Pour le quotidien, je cherche une élégance sans qu’elle soit affirmée. Un style décontracté et simple. La qualité de conception et de fabrication est tout aussi déterminante. C’est ce que j’apprécie dans les silhouettes de Bonne Facture.

Le vêtement a tour à tour un rôle pratique ou de style. La pratique de différents sport m’a apporté un regard très affuté sur l’efficacité du vêtement technique que je vais choisir pour telle ou telle discipline. Que soit l’épaisseur d’une combinaison de surf, le placement d’une couture ou d’une fermeture-éclair sur une veste de ski, des poches pour une tenue de running, la qualité d’une matière selon la météo.

J’ai longtemps eu un style de skater, des pantalons et des t-shirts assez amples et des chaussures à semelles plates. Avec l’âge, j’ai gardé cet assemblage mais l’ai rendu plus dépouillé, assez basique, presque normcore parfois, un jean, une paire de converse Chuck Taylor et un t-shirt blanc ou gris chiné plus près du corps. A partir de ça, je vais varier ma silhouette et mon style. Les pulls et les manteaux prennent une certaine importance parce qu’ils terminent un style. Les chaussures ont un rôle important car elles déterminent l’allure, au sens propre comme figuré. Je dois me sentir bien et en confiance dans mes vêtements. Pas être dans une mode, dans un mouvement éphémère à suivre. Je ne sais pas me déguiser.

Ayant grandi avec des sœurs et une mère passionnée de mode, les magazines féminins ont eu un impact fort sur mon regard. Je parle en plus des années 90 où il y a eu un âge d’or des créateurs. Christophe Lemaire et Dries Van Noten font partie de créateurs que je suis toujours, même si cela ne me va pas du tout. J’aime leurs poésies. Un romantisme rare.

Quelle importance accordez-vous à la qualité, traçabilité et/ou à l'artisanat dans votre processus de décision?

Le processus de conception et de fabrication prend de plus en plus d’importance dans mes choix, dans mon quotidien, que ce soit pour mon alimentation, mes vêtements et dans mes projets. Il ne s’agit pas d’une contrainte mais d’un levier de création. La diffusion est aussi importante. Ce serait cynique de commander une casquette Patagonia sur Amazon. L’artisanat a toujours fait partie de ma vie. Le travail de la main me fascinera toujours, que ce soit une ébéniste ou un couturier.

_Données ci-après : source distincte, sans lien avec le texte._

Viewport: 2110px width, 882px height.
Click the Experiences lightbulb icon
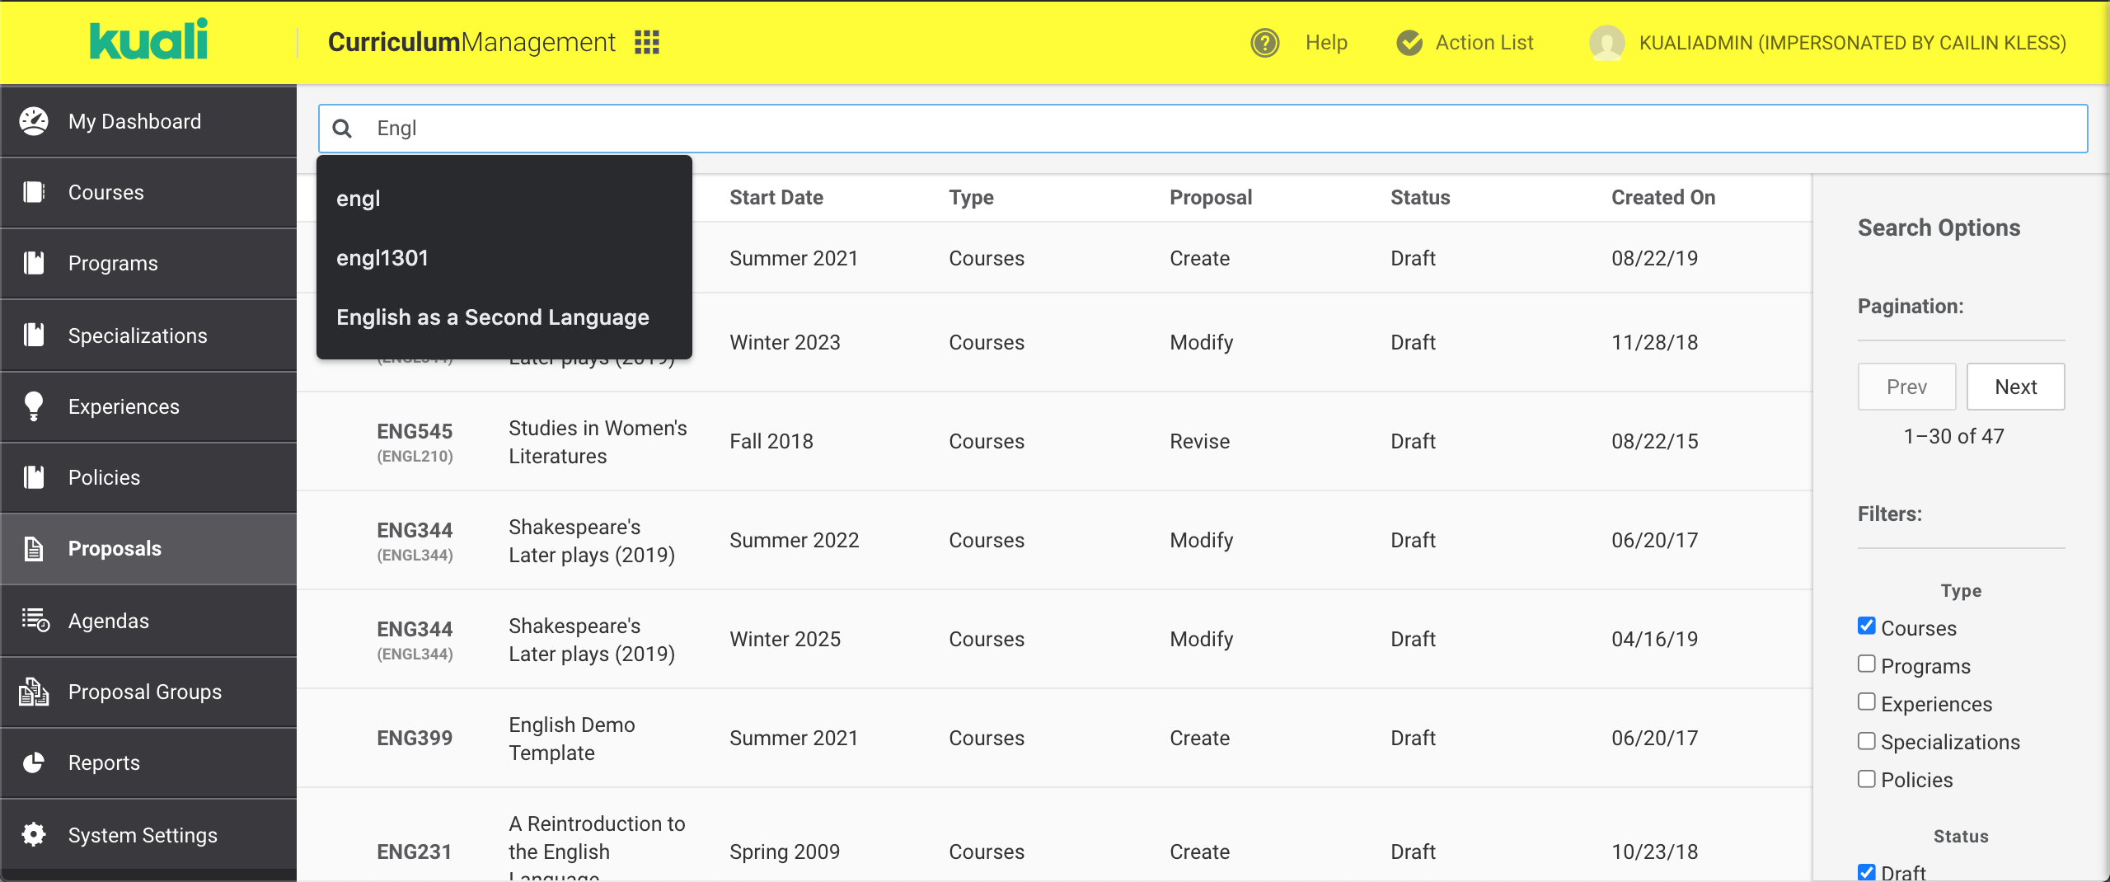tap(34, 406)
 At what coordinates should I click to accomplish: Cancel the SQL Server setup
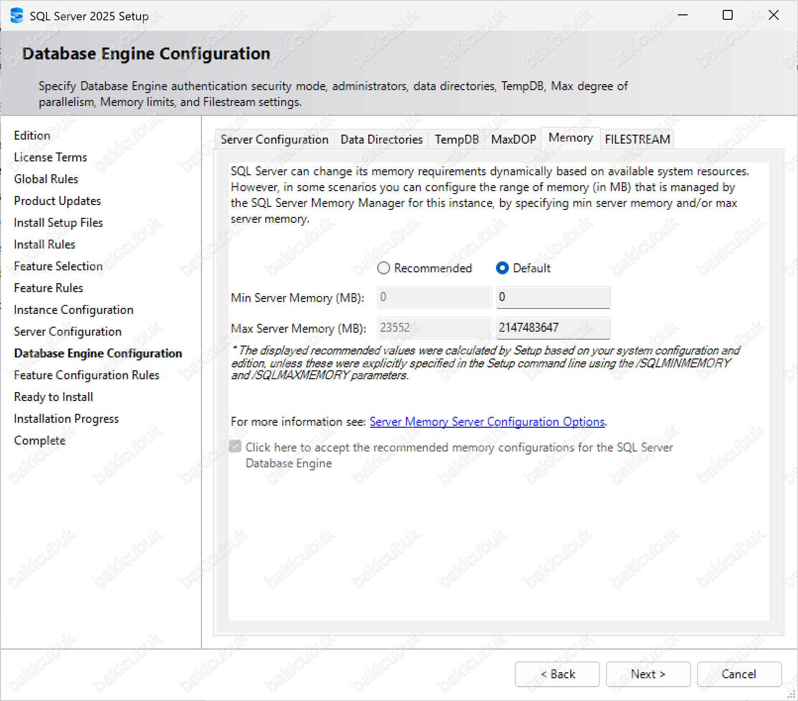click(x=739, y=674)

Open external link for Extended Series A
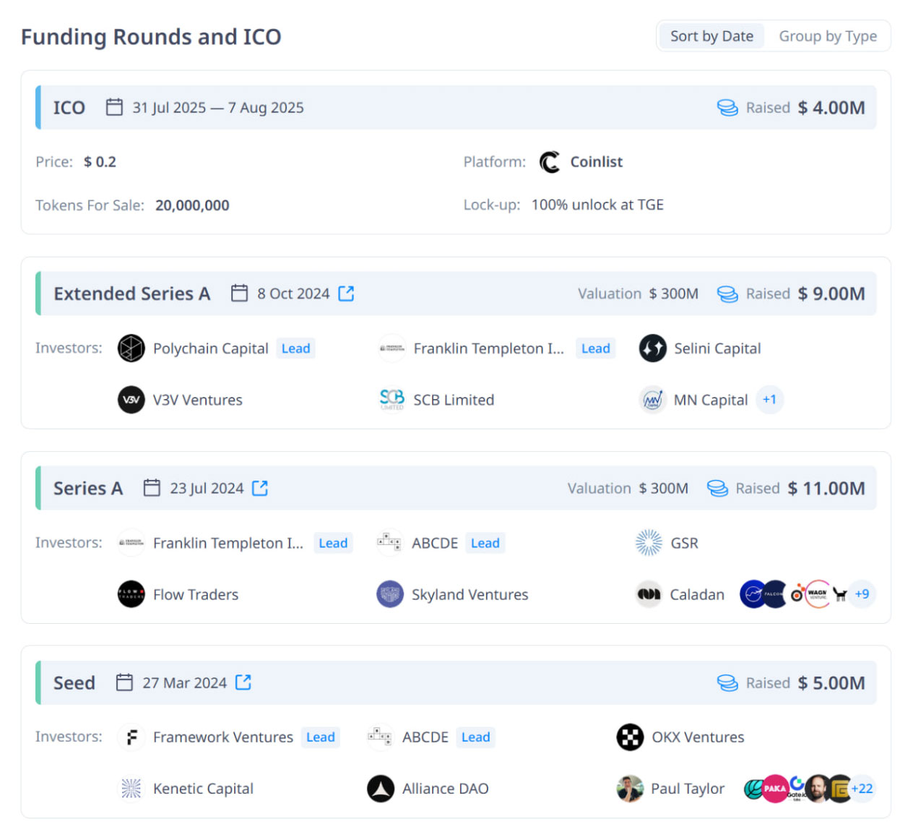(x=346, y=293)
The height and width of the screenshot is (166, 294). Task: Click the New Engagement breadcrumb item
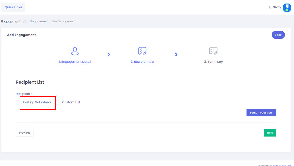(64, 21)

Où peut-on découvrir votre travail? Quelle est votre dernière actualité?

Il y a un site fredericforest.com sur lequel on a mis en place des œuvres originales que l’on peut commander directement. Mon compte instagram @fredericforest est pour le quotidien à l’atelier et en dehors. C’est assez facile de montrer des travaux en cours ou terminés.

Suite à de nombreuses demandes, grammatical-paris.com a été créé en tant qu’éditeur d’art pour diffuser en ligne des tirages, des livres, des skates et des autorisations de tatouage.Il est possible de prendre rendez-vous pour venir à l’atelier. La création d’un magazine est en cours et devrait sortir pour cette fin d’année. Des nouvelles collaborations avec des artistes et des partenaires seront présentées.

Pour les projets de mobilier, d’architecture intérieure avec Clémentine Giaconia sont visibles sur forestgiaconia.com et le compte @forest.giaconia. On travaille sur le développement de nouvelles pièces qui sortiront l’année prochaine.

Une première exposition va démarrer le 14 avril en Espagne à la galerie The Eleven House, commissionnée par Athina Alvarez de Cura. Pour la première fois, il y aura des peintures sur toile et sur papier, accompagnées de dessins. Le titre « Tu es mon Jour » évoque une fenêtre intime sur la relation solaire qui existe entre deux êtres. L’exposition sera visible jusqu'à la fin de l’été et je réfléchis déjà à en faire une suite à Paris.